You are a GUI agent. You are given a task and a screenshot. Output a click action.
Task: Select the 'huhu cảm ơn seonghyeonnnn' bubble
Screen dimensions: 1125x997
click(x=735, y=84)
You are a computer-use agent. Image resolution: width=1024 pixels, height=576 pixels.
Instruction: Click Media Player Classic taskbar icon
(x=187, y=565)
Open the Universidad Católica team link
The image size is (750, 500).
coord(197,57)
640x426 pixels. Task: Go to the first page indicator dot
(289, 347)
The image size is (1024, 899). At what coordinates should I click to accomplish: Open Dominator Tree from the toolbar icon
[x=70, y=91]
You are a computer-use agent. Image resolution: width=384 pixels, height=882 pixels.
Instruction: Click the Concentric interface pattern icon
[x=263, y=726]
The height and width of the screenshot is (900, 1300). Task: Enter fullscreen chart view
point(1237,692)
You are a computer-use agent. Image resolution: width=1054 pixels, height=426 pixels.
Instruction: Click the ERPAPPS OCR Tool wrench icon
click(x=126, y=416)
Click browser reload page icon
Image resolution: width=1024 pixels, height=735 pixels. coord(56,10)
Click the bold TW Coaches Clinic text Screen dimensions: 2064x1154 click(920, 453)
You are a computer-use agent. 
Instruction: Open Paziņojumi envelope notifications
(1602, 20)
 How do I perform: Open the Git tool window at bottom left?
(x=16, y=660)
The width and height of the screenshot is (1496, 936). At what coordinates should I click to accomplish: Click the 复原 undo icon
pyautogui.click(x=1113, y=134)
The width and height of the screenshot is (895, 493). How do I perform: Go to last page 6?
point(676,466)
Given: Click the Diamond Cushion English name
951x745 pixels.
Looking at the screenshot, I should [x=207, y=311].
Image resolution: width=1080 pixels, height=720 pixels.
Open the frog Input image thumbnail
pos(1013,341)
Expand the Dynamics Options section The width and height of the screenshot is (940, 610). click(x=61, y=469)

·····

■ What you should do: Beginning with the line that has "Instruction: Click Media" and ending with the line that has "Given: Click the Diamond Cushion English name", set down the lines above exactly and include no others.

■ Exercise response:
Instruction: Click Media Player Classic taskbar icon
(x=187, y=565)
Open the Universidad Católica team link
The image size is (750, 500).
coord(197,57)
640x426 pixels. Task: Go to the first page indicator dot
(289, 347)
The image size is (1024, 899). At what coordinates should I click to accomplish: Open Dominator Tree from the toolbar icon
[x=70, y=91]
You are a computer-use agent. Image resolution: width=384 pixels, height=882 pixels.
Instruction: Click the Concentric interface pattern icon
[x=263, y=726]
The height and width of the screenshot is (900, 1300). Task: Enter fullscreen chart view
point(1237,692)
You are a computer-use agent. Image resolution: width=1054 pixels, height=426 pixels.
Instruction: Click the ERPAPPS OCR Tool wrench icon
click(x=126, y=416)
Click browser reload page icon
Image resolution: width=1024 pixels, height=735 pixels. coord(56,10)
Click the bold TW Coaches Clinic text Screen dimensions: 2064x1154 click(920, 453)
You are a computer-use agent. 
Instruction: Open Paziņojumi envelope notifications
(1602, 20)
 How do I perform: Open the Git tool window at bottom left?
(x=16, y=660)
The width and height of the screenshot is (1496, 936). At what coordinates should I click to accomplish: Click the 复原 undo icon
pyautogui.click(x=1113, y=134)
The width and height of the screenshot is (895, 493). How do I perform: Go to last page 6?
point(676,466)
Given: Click the Diamond Cushion English name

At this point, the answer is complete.